GIVEN REQUEST: Update the items below so that every "GUI agent" becomes "screen-control agent", and leave everything else unchanged.

DATA PROVIDED:

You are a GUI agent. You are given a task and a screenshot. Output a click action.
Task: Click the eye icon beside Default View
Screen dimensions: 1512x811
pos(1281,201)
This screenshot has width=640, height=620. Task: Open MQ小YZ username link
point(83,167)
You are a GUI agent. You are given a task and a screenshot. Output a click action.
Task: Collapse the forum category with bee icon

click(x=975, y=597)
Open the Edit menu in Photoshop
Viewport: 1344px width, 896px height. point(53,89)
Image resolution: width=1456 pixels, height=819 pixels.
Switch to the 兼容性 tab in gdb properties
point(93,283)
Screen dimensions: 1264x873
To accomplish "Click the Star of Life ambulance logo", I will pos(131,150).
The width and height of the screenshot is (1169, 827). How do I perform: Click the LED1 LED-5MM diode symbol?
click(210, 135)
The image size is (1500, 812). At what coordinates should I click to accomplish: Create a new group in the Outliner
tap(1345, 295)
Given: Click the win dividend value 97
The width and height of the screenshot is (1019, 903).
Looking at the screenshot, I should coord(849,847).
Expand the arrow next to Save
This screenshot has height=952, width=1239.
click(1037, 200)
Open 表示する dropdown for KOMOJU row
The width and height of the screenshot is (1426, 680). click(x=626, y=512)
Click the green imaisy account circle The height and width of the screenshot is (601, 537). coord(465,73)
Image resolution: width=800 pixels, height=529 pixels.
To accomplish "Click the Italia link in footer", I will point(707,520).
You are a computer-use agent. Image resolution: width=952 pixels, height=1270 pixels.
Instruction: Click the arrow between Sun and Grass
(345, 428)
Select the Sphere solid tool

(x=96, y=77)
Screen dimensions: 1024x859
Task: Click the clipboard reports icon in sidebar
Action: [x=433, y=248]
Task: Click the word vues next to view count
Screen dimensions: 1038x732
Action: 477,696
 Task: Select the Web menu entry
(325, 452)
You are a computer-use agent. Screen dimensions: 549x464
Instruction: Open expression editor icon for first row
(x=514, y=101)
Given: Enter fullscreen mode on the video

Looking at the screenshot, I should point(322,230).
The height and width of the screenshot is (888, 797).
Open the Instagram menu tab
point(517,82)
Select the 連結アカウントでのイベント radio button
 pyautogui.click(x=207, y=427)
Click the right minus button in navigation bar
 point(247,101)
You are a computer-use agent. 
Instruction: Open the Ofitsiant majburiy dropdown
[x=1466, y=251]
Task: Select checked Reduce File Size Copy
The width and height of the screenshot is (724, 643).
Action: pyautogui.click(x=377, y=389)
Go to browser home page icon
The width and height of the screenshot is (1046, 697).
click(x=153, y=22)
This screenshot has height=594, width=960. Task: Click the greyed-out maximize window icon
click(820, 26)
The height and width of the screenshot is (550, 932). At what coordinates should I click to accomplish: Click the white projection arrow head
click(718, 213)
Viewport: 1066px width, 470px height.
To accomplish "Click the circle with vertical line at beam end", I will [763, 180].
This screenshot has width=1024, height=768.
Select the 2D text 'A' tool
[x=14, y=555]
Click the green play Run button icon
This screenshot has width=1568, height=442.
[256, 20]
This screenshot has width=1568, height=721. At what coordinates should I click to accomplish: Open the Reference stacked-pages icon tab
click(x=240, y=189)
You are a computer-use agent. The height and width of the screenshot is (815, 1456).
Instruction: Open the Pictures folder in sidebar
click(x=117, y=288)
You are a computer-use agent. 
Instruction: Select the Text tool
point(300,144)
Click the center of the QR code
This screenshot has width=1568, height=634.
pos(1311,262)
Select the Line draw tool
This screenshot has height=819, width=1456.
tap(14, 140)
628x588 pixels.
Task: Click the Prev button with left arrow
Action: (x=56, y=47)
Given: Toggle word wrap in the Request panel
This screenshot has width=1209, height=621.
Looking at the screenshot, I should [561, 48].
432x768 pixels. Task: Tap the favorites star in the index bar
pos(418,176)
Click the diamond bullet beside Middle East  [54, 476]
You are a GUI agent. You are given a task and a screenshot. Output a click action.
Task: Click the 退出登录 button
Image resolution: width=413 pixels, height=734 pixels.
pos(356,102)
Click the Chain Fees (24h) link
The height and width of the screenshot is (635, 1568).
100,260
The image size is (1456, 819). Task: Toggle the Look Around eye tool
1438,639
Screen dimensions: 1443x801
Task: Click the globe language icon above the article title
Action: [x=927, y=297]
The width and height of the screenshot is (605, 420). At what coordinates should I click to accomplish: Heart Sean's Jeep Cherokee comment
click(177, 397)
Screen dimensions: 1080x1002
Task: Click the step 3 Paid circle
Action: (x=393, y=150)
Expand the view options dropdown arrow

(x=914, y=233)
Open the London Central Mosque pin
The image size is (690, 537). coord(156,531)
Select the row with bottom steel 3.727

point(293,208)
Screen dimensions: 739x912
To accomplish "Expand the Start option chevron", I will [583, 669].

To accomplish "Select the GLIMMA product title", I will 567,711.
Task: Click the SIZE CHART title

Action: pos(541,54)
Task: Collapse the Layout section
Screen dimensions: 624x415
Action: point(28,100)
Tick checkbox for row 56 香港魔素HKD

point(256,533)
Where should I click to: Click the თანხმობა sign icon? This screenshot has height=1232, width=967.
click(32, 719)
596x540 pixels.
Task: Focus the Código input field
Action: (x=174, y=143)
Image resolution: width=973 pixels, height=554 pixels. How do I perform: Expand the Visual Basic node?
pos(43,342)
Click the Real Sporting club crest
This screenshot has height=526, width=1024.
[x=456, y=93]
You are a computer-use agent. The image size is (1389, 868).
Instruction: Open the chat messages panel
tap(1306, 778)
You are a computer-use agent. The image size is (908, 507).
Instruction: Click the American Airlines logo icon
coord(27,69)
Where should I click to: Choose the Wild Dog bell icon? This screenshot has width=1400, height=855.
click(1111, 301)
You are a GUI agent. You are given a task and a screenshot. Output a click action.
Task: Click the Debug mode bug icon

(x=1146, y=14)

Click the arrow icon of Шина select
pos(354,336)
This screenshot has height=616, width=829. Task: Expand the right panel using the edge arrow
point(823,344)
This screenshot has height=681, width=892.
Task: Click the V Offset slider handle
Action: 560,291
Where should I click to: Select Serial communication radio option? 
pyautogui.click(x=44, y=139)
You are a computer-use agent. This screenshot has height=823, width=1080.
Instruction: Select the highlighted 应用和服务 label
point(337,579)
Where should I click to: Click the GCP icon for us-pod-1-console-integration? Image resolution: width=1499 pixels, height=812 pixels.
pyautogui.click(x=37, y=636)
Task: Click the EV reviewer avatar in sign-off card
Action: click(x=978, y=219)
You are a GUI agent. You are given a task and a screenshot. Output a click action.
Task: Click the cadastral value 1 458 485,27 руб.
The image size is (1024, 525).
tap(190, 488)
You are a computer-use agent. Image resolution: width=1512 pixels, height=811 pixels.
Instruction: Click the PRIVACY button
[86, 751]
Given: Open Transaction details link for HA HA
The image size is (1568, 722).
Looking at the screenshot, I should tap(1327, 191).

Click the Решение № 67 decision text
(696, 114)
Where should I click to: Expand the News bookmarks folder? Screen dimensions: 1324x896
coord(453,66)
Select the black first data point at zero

RIGHT ANSWER:
You are a screen-control agent. You are given a task and a screenshot. Output a click action.
Task: Click the eye icon beside Default View
Screen dimensions: 1512x811
pos(1281,201)
This screenshot has width=640, height=620. Task: Open MQ小YZ username link
point(83,167)
You are a screen-control agent. You are given a task and a screenshot. Output a click action.
Task: Collapse the forum category with bee icon

click(x=975, y=597)
Open the Edit menu in Photoshop
Viewport: 1344px width, 896px height. point(53,89)
Image resolution: width=1456 pixels, height=819 pixels.
Switch to the 兼容性 tab in gdb properties
point(93,283)
Screen dimensions: 1264x873
To accomplish "Click the Star of Life ambulance logo", I will pos(131,150).
The width and height of the screenshot is (1169, 827). How do I perform: Click the LED1 LED-5MM diode symbol?
click(210, 135)
The image size is (1500, 812). At what coordinates should I click to accomplish: Create a new group in the Outliner
tap(1345, 295)
Given: Click the win dividend value 97
The width and height of the screenshot is (1019, 903).
Looking at the screenshot, I should coord(849,847).
Expand the arrow next to Save
This screenshot has height=952, width=1239.
click(1037, 200)
Open 表示する dropdown for KOMOJU row
The width and height of the screenshot is (1426, 680). click(x=626, y=512)
Click the green imaisy account circle The height and width of the screenshot is (601, 537). coord(465,73)
Image resolution: width=800 pixels, height=529 pixels.
To accomplish "Click the Italia link in footer", I will point(707,520).
You are a computer-use agent. Image resolution: width=952 pixels, height=1270 pixels.
Instruction: Click the arrow between Sun and Grass
(345, 428)
Select the Sphere solid tool

(x=96, y=77)
Screen dimensions: 1024x859
Task: Click the clipboard reports icon in sidebar
Action: [x=433, y=248]
Task: Click the word vues next to view count
Screen dimensions: 1038x732
Action: 477,696
 Task: Select the Web menu entry
(325, 452)
You are a computer-use agent. Screen dimensions: 549x464
Instruction: Open expression editor icon for first row
(x=514, y=101)
Given: Enter fullscreen mode on the video

Looking at the screenshot, I should point(322,230).
The height and width of the screenshot is (888, 797).
Open the Instagram menu tab
point(517,82)
Select the 連結アカウントでのイベント radio button
 pyautogui.click(x=207, y=427)
Click the right minus button in navigation bar
 point(247,101)
You are a computer-use agent. 
Instruction: Open the Ofitsiant majburiy dropdown
[x=1466, y=251]
Task: Select checked Reduce File Size Copy
The width and height of the screenshot is (724, 643).
Action: pyautogui.click(x=377, y=389)
Go to browser home page icon
The width and height of the screenshot is (1046, 697).
click(x=153, y=22)
This screenshot has height=594, width=960. Task: Click the greyed-out maximize window icon
click(820, 26)
The height and width of the screenshot is (550, 932). At what coordinates should I click to accomplish: Click the white projection arrow head
click(718, 213)
Viewport: 1066px width, 470px height.
To accomplish "Click the circle with vertical line at beam end", I will [763, 180].
This screenshot has width=1024, height=768.
Select the 2D text 'A' tool
[x=14, y=555]
Click the green play Run button icon
This screenshot has width=1568, height=442.
[256, 20]
This screenshot has width=1568, height=721. At what coordinates should I click to accomplish: Open the Reference stacked-pages icon tab
click(x=240, y=189)
You are a computer-use agent. The height and width of the screenshot is (815, 1456).
Instruction: Open the Pictures folder in sidebar
click(x=117, y=288)
You are a computer-use agent. 
Instruction: Select the Text tool
point(300,144)
Click the center of the QR code
This screenshot has width=1568, height=634.
pos(1311,262)
Select the Line draw tool
This screenshot has height=819, width=1456.
tap(14, 140)
628x588 pixels.
Task: Click the Prev button with left arrow
Action: (x=56, y=47)
Given: Toggle word wrap in the Request panel
This screenshot has width=1209, height=621.
Looking at the screenshot, I should [561, 48].
432x768 pixels. Task: Tap the favorites star in the index bar
pos(418,176)
Click the diamond bullet beside Middle East  [54, 476]
You are a screen-control agent. You are given a task and a screenshot. Output a click action.
Task: Click the 退出登录 button
Image resolution: width=413 pixels, height=734 pixels.
pos(356,102)
Click the Chain Fees (24h) link
The height and width of the screenshot is (635, 1568).
100,260
The image size is (1456, 819). Task: Toggle the Look Around eye tool
1438,639
Screen dimensions: 1443x801
Task: Click the globe language icon above the article title
Action: [x=927, y=297]
The width and height of the screenshot is (605, 420). At what coordinates should I click to accomplish: Heart Sean's Jeep Cherokee comment
click(177, 397)
Screen dimensions: 1080x1002
Task: Click the step 3 Paid circle
Action: (x=393, y=150)
Expand the view options dropdown arrow

(x=914, y=233)
Open the London Central Mosque pin
The image size is (690, 537). coord(156,531)
Select the row with bottom steel 3.727

point(293,208)
Screen dimensions: 739x912
To accomplish "Expand the Start option chevron", I will [583, 669].

To accomplish "Select the GLIMMA product title", I will 567,711.
Task: Click the SIZE CHART title

Action: pos(541,54)
Task: Collapse the Layout section
Screen dimensions: 624x415
Action: point(28,100)
Tick checkbox for row 56 香港魔素HKD

point(256,533)
Where should I click to: Click the თანხმობა sign icon? This screenshot has height=1232, width=967.
click(32, 719)
596x540 pixels.
Task: Focus the Código input field
Action: (x=174, y=143)
Image resolution: width=973 pixels, height=554 pixels. How do I perform: Expand the Visual Basic node?
pos(43,342)
Click the Real Sporting club crest
This screenshot has height=526, width=1024.
[x=456, y=93]
You are a computer-use agent. The image size is (1389, 868).
Instruction: Open the chat messages panel
tap(1306, 778)
You are a computer-use agent. The image size is (908, 507).
Instruction: Click the American Airlines logo icon
coord(27,69)
Where should I click to: Choose the Wild Dog bell icon? This screenshot has width=1400, height=855.
click(1111, 301)
You are a screen-control agent. You are given a task and a screenshot. Output a click action.
Task: Click the Debug mode bug icon

(x=1146, y=14)

Click the arrow icon of Шина select
pos(354,336)
This screenshot has height=616, width=829. Task: Expand the right panel using the edge arrow
point(823,344)
This screenshot has height=681, width=892.
Task: Click the V Offset slider handle
Action: 560,291
Where should I click to: Select Serial communication radio option? 
pyautogui.click(x=44, y=139)
You are a computer-use agent. This screenshot has height=823, width=1080.
Instruction: Select the highlighted 应用和服务 label
point(337,579)
Where should I click to: Click the GCP icon for us-pod-1-console-integration? Image resolution: width=1499 pixels, height=812 pixels.
pyautogui.click(x=37, y=636)
Task: Click the EV reviewer avatar in sign-off card
Action: click(x=978, y=219)
You are a screen-control agent. You are given a task and a screenshot. Output a click action.
Task: Click the cadastral value 1 458 485,27 руб.
The image size is (1024, 525).
tap(190, 488)
You are a computer-use agent. Image resolution: width=1512 pixels, height=811 pixels.
Instruction: Click the PRIVACY button
[86, 751]
Given: Open Transaction details link for HA HA
The image size is (1568, 722).
Looking at the screenshot, I should tap(1327, 191).

Click the Решение № 67 decision text
(696, 114)
Where should I click to: Expand the News bookmarks folder? Screen dimensions: 1324x896
coord(453,66)
Select the black first data point at zero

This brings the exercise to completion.